Jüdisches Leben
in Bayern

Autenhausen Gemeinde

In Autenhausen bestand eine jüdische Gemeinde bis in die Zeit nach dem Ersten Weltkrieg. Ihre Entstehung geht in die Zeit des 17. Jahrhunderts zurück.

Nach den Aufzeichnungen des zum Kloster Langheim gehörenden Hofes Tambach lebten um 1675 sechs jüdische Familien in Autenhausen. 1682 soll nach einer Archivnotiz ein Simon Jud ein Haus um 200 Taler erworben haben.

Die Gemeinde gehörte bis 1826 dem Distriktsrabbinat Burgpreppach an und wurde dann dem Rabbinat in Bamberg zugeteilt. Aus dieser Zeit liegen auch die ersten gesicherten Einwohnerzahlen vor. 1816 machten die 85 jüdischen Einwohner fast 28 Prozent der Gesamteinwohnerzahl aus. Die Matrikellisten der 1820er Jahre weisen 17 Stellen aus.1840 stieg diese Zahl bei 125 jüdischen Bewohner auf fast 40 Prozent an.

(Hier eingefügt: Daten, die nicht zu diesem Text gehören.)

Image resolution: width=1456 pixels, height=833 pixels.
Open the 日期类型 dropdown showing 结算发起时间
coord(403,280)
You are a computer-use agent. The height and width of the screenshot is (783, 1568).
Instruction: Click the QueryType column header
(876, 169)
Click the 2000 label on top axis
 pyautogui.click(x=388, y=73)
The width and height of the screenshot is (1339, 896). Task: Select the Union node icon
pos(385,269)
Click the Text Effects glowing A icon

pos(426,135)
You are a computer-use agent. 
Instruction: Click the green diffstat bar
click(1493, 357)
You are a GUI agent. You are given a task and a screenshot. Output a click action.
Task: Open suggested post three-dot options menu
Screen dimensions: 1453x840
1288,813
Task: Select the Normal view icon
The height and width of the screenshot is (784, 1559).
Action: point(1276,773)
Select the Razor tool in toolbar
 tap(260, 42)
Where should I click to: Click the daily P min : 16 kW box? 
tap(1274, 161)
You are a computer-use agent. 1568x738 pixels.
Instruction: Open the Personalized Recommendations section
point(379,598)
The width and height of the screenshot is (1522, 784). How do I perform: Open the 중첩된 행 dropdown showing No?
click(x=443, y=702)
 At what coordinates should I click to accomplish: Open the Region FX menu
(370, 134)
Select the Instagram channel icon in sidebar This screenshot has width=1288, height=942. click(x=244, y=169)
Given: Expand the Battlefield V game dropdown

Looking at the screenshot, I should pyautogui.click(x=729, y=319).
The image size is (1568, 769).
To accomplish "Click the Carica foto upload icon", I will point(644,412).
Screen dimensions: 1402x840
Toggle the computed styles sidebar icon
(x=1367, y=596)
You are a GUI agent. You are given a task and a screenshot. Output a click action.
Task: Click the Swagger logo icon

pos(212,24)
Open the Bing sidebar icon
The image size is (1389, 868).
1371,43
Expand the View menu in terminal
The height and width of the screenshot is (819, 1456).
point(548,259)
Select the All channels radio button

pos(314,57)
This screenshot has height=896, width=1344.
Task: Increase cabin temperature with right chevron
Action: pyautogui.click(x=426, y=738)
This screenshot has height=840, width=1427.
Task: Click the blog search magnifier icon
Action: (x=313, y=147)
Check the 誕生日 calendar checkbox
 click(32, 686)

In diese Zeit fällt auch der Bau einer Synagoge (1829), ein Friedhof wurde 1836 angelegt. Noch aus dem 18./18. Jahrhundert stammen auch die baulichen Reste einer Mikwe. Sie wurde als Baudenkmal in die bayerische Denkmalliste aufgenommen.

Die Gemeinde unterhielt im 19. Jahrhundert auch eine Schule, an der seit 1829 festangestellte Lehrer tätig waren. Die Berufsverteilung nach dem Matrikeln von 1824 zeigt 13 Viehhändler, aber auch vier Bauern.

Bereits ab der Mitte des 19. Jahrhunderts war die Zahl der Gemeindeangehörigen bedingt durch Auswanderung und Umzug stark rückläufig.1910 lebten noch 20 Jüdinnen und Juden in Autenhausen.

In der Nacht vom 3./4. November 1923 waren die beiden verbliebenen Familien Gutmann schwerer Verfolgung ausgesetzt. Sie wurden von Mitgliedern der rechtsradikalen Organisationen Bund Wiking und Jungdeutscher Orden zu Hause überfallen, ausgeplündert und schwer misshandelt. Nach einem Zeitungsbericht war auch Erbprinz Johann Leopold von Sachsen-Coburg und Gotha an diesem Überfall beteiligt und Herzog Carl Eduard habe die Flucht des Anführers unterstützt.

Von den in Autenhausen geborenen und/oder längere Zeit am Ort wohnhaften jüdischen Personen sind in der NS-Zeit umgekommen: Ida Blum geb. Gutmann (1861), Emanuel Gutmann (1885), Karoline Gutmann geb. Gutmann (1858), Babette Lebrecht geb. Strauss (1873), Mathilde Ochs geb. Gutmann (1867), Hermann (Hesslein) Strauss (1876), Nani (Nanny) Strauss (1883). Für den 1876 in Autenhausen geborenen Jakob Friedmann, Viehhändler in Coburg, wurde am Gebäude Ketschengasse 6 in Coburg ein sog. "Stolperstein" verlegt (Angaben nach Alemannia Judaica).

   

   


Literatur

  • Gesellschaft für Familienforschung in Franken / Staatliche Archive Bayerns (Hg.): Staatsarchiv Bamberg - Die 'Judenmatrikel' 1824-1861 für Oberfranken (gff digital, Reihe A: Digitalisierte Quellen, 2 = Staatliche Archive Bayerns, Digitale Medien, 4), Nürnberg 2017
  • Guth, Klaus: Jüdische Landgemeinden in Oberfranken (1800–1942), ein historisch-topographisches Handbuch, Bamberg 1988 (Landjudentum in Oberfranken. Geschichte und Volkskultur, 1), S. 103-109
  • Schwierz, Israel: Steinerne Zeugnisse jüdischen Lebens in Bayern, 2. Aufl. München 1992, S. 205f.